REQUIREMENT 1:
Transcribe the part of the passage on treating cancer between "Cancer is an" and "time of need.", inclusive.
REQUIREMENT 2:
According to the passage on treating cancer, why can managing and treating patients with cancer be gratifying even when the disease can't be fully cured? Answer in one to three sentences.

Cancer is an incredibly complex group of diseases. In terms of practicing medicine, the variety that treating cancer offers me is like no other. Managing and treating patients with cancer can be a very gratifying experience, even if you can’t fully cure a patient of their disease. You can make a big impact on a patient’s life and help them in his/her most dire time of need.

For me, it’s a balance of empathy and determination that drives me each and every day.

In terms of my biggest foe — the biggest challenge is when we have to tell patients that there is no subsequent treatment option for their particular form of cancer. We see this in a variety of cancers and tumors, particularly pancreatic cancer, gastric cancer and with brain tumors like Glioblastoma. While there is a lot of intense research into those cancers and tumors, we — as a profession — haven’t found an across-the-board fix. We don’t have a magic bullet for some patients unfortunately. But, I can tell you — and especially seeing the passion poured in to research here at Comprehensive Cancer Centers of Nevada — we are working on finding that next treatment for patients.

As for my “secret weapon”: While we certainly face unique scenarios with each patient, when our backs are against the wall, we typically do have options to turn to. Whether it’s identifying a clinical trial, doing genetic analysis and sequencing of tumor, or immunotherapy, now more than ever before, more options are becoming available.

MATERIAL SHOWN:

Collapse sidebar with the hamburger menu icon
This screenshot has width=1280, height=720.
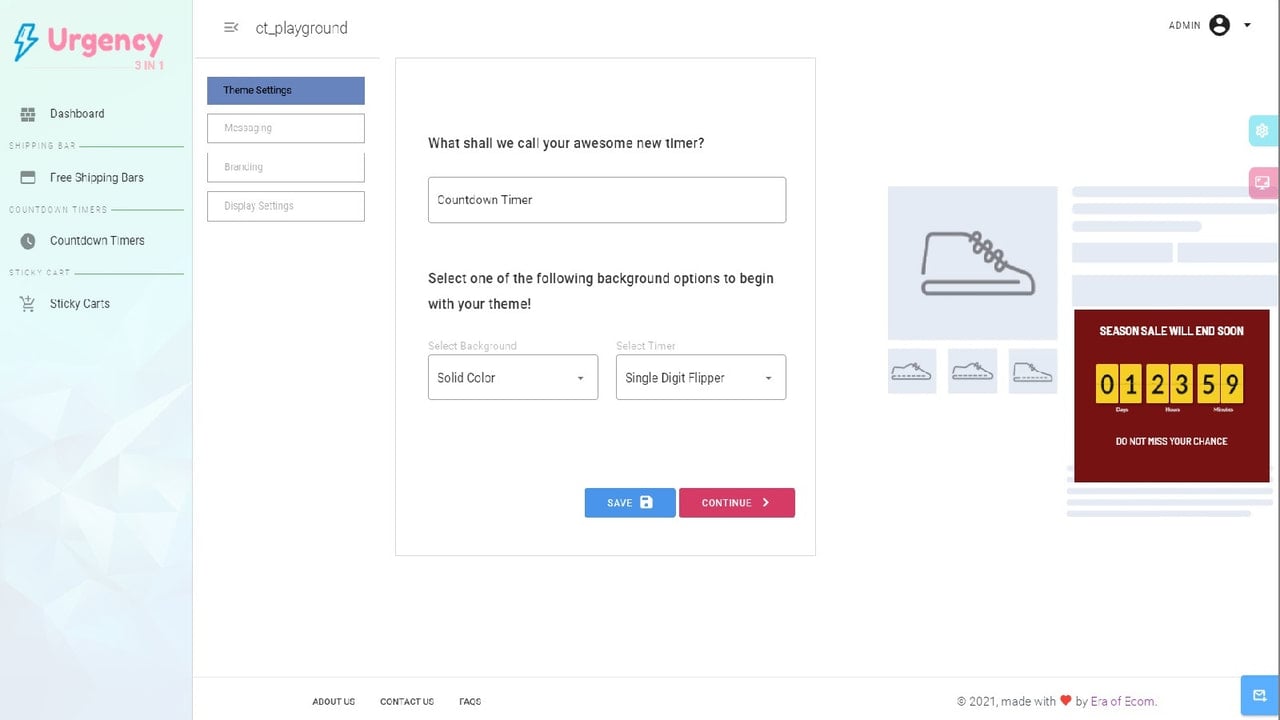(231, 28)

---

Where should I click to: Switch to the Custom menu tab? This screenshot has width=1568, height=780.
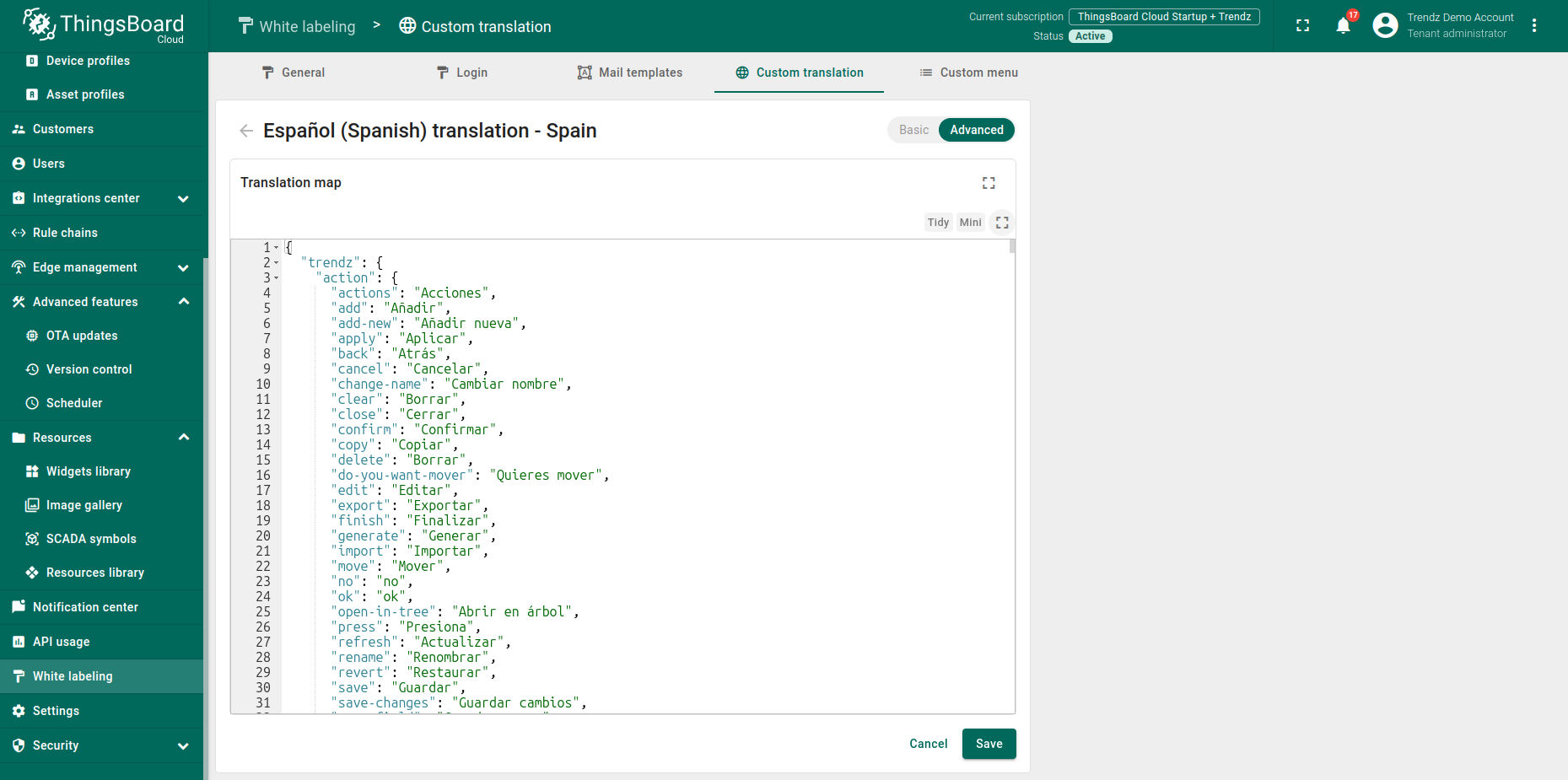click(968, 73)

REPLY 1:
Cancer is an incredibly complex group of diseases. In terms of practicing medicine, the variety that treating cancer offers me is like no other. Managing and treating patients with cancer can be a very gratifying experience, even if you can’t fully cure a patient of their disease. You can make a big impact on a patient’s life and help them in his/her most dire time of need.

REPLY 2:
It can be gratifying because a doctor can still make a big impact on a patient's life. The doctor can help the patient in their most dire time of need.